Cameron Tringale +7050

Adam Long +7250

Keegan Bradley +7550

Brendan Steele +7550

J.T. Poston +7550

Emiliano Grillo +7550

Lucas Glover +8000

Joel Dahmen +8000

Matt Jones +8050

Adam Hadwin +8250

Patrick Rodgers +8550

Luke List +8550

Odds Analysis

Abraham Ancer +2854

Missing the cut at last week’s Sony Open likely affected the odds, which is actually a good thing for bettors looking for a value pick. Ancer has gained nearly a stroke on average over the field in his career on the Stadium Course with his short game and superb ball striking. And with (hopefully) on more round on the track that could be the difference. Ancer finished as the lone runner-up last year with a closing 63 that tied for the round of the day. The conditions in Hawai’i seemed to affect his game and he shouldn’t have that problem this week.

Adam Hadwin +8250

Hadwin has done everything but win this tournament giving me a level of comfort to throw down on him for the outright win despite recent results that saw him drop in the rankings. He posted two runner-up finishes and a T3 in his last three starts here, though he missed last year’s edition for the birth of his child. You have to respect the man for having his priorities in the right place. Toss in a T6 from 2016 and there are few if any players who have enjoyed the kind of success Hadwin has. He clearly enjoys this event and is worth the price.

Brooks Koepka +2552

A year dealing with injuries is behind him and Koepka looks to start the year with a successful outing. He showed signs of getting things together with a pair of top-10s at the end of last year. And with time to fully recover from the knee ailments that affected his stance and swing I expect bigger things from him. His price is short and Koepka is inviting on alternate markets, but he’s here to win and not just chisel off the rust, which is why he’s a good investment.

Andrew Landry +16550

Can lightning strike twice? There hasn’t been a repeat at The American Express since the 1970s, so history isn’t on his side.
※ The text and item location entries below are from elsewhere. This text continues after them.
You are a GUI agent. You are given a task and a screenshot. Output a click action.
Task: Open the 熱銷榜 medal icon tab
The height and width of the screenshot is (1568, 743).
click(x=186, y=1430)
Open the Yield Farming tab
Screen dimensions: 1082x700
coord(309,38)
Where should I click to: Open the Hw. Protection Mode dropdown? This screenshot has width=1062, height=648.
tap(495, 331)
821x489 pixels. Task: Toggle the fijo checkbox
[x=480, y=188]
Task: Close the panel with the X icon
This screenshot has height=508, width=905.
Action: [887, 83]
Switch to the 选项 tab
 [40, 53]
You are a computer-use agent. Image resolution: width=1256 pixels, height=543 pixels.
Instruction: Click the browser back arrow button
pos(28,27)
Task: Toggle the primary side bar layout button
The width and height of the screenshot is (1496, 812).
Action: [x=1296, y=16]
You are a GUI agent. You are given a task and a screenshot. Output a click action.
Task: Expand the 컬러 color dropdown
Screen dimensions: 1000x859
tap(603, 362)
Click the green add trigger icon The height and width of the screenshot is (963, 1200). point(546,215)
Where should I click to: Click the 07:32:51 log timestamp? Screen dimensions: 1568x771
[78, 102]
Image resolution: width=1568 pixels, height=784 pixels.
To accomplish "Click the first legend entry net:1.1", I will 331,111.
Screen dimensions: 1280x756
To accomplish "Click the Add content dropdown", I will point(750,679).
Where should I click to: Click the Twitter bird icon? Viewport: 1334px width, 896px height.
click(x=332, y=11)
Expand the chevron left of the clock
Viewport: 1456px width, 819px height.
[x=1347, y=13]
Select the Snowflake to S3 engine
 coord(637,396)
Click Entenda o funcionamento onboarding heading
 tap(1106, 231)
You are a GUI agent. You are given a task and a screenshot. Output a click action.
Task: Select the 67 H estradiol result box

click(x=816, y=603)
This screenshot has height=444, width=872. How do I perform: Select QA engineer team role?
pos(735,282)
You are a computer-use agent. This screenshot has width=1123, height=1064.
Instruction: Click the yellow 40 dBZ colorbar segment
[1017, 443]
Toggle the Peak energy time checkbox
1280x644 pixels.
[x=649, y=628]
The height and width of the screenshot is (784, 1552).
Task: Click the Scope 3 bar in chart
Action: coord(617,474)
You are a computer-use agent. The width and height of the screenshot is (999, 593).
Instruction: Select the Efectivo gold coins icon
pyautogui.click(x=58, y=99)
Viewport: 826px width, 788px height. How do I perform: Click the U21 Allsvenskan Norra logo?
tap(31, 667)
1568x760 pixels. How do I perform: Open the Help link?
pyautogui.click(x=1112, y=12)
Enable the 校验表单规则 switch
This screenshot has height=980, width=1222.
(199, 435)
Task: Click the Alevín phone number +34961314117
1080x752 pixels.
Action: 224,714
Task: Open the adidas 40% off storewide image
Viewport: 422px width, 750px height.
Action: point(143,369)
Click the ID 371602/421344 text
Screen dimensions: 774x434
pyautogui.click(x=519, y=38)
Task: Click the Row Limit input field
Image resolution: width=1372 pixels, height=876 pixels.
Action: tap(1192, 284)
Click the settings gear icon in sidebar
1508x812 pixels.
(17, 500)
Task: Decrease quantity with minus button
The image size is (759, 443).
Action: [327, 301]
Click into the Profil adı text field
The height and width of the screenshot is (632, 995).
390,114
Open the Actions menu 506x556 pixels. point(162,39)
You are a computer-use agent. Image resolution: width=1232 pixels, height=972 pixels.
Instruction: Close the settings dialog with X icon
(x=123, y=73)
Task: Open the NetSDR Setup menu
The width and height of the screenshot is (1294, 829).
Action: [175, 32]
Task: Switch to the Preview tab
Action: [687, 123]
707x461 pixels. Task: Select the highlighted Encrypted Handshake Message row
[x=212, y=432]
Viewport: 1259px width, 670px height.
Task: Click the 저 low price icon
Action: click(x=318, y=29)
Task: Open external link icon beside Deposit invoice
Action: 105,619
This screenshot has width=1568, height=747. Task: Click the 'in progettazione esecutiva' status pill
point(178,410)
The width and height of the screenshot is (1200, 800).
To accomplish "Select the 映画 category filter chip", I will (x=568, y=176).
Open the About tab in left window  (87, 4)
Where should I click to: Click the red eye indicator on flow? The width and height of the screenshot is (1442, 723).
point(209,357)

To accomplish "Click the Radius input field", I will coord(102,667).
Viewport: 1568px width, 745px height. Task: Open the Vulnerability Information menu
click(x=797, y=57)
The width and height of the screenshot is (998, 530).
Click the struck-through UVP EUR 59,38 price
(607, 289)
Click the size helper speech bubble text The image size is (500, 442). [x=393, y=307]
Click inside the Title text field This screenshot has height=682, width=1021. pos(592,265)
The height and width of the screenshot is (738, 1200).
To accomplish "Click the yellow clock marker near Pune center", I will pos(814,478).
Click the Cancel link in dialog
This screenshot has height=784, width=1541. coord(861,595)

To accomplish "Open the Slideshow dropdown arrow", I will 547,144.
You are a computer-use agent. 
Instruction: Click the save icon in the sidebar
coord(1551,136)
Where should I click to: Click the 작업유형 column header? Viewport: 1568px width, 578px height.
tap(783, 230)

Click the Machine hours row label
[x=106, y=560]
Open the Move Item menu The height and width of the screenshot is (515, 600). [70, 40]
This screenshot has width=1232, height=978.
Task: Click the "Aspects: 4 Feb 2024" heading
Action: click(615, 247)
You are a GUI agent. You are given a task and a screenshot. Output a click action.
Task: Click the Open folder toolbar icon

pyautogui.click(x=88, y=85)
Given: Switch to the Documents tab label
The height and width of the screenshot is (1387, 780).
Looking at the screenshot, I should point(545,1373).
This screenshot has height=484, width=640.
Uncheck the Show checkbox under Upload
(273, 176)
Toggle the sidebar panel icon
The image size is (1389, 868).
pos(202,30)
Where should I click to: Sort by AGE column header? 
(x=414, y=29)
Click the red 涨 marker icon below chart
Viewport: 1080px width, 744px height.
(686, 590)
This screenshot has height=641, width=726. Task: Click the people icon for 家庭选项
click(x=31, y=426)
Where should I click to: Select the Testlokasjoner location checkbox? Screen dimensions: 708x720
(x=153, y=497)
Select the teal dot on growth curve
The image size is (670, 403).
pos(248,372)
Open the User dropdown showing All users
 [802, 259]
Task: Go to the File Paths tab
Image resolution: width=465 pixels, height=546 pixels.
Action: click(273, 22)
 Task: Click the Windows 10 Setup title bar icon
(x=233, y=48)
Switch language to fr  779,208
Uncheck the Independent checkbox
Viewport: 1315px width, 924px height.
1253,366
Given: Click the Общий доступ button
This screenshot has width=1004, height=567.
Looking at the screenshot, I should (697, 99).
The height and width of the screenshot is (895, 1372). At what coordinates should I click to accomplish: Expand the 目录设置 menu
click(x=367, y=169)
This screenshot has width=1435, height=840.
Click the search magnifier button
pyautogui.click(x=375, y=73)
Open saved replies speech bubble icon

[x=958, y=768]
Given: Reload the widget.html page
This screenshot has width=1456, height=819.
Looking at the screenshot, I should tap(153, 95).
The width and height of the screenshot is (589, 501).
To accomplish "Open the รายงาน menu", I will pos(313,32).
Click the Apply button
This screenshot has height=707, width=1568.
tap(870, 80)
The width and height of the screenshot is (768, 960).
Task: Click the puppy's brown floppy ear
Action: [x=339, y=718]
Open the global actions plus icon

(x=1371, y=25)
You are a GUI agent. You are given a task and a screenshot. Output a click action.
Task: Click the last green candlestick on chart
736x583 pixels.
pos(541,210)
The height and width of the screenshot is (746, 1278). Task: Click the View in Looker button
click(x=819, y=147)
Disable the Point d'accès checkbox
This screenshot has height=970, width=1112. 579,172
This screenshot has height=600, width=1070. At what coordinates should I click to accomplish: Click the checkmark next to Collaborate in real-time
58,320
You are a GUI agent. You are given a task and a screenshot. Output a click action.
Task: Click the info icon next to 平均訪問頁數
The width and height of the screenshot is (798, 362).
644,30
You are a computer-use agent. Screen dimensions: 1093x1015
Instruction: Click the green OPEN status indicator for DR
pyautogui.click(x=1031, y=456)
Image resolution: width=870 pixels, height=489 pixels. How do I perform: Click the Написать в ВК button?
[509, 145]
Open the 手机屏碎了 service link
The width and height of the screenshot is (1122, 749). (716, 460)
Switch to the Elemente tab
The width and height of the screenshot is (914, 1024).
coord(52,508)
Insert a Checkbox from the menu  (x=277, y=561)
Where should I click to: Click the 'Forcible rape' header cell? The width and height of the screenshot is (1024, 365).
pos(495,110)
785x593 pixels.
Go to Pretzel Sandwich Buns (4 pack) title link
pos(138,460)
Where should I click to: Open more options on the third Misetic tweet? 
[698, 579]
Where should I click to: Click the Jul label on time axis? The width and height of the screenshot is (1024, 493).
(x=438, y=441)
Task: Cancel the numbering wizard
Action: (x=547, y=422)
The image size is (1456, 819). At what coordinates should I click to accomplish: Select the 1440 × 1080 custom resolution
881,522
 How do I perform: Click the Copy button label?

But Landry showed he can handle the pressure in last year’s win and also took Jon Rahm to a playoff before succumbing in 2018. It’s hard to imagine a player with such a strong history being offered at such a high price. He clearly enjoys the atmosphere and just a few starts ago he was T4 at the RSM Classic, so he’s worth dropping a few bucks on.

Scottie Scheffler +1985

Using this tournament as a springboard to his Rookie of the Year season, Scheffler has fond memories of the American Express. He closed with a 70 on the Stadium Course last year settling for a solo third, and with a year under his belt he should be out looking to make up for that tumble. He has three top-20s in his last four starts and needs that little extra to get over the hump. A weekend in the California desert could be the answer.

Courses: Stadium Course at PGA West; Nicklaus Tournament Course at PGA West

Gone from the rotation this year is the La Quinta Country Club layout, which was widely considered the easiest course. So, for the first time in tournament history fewer than three courses will be used. The field will rotate between the Stadium Course and Nicklaus Course over the first two days with the cut taking place after 36 holes. Golfers that survive the cut will play the final two rounds on the Stadium Course, which is considered the most difficult typically playing two or more strokes harder on average. It plays around 7,100 yards at par-72 with five scoreable par 4s that are less than 410 yards. There are hazards to watch out for, including heavy rough, strategically placed bunkers and water in play on seven holes.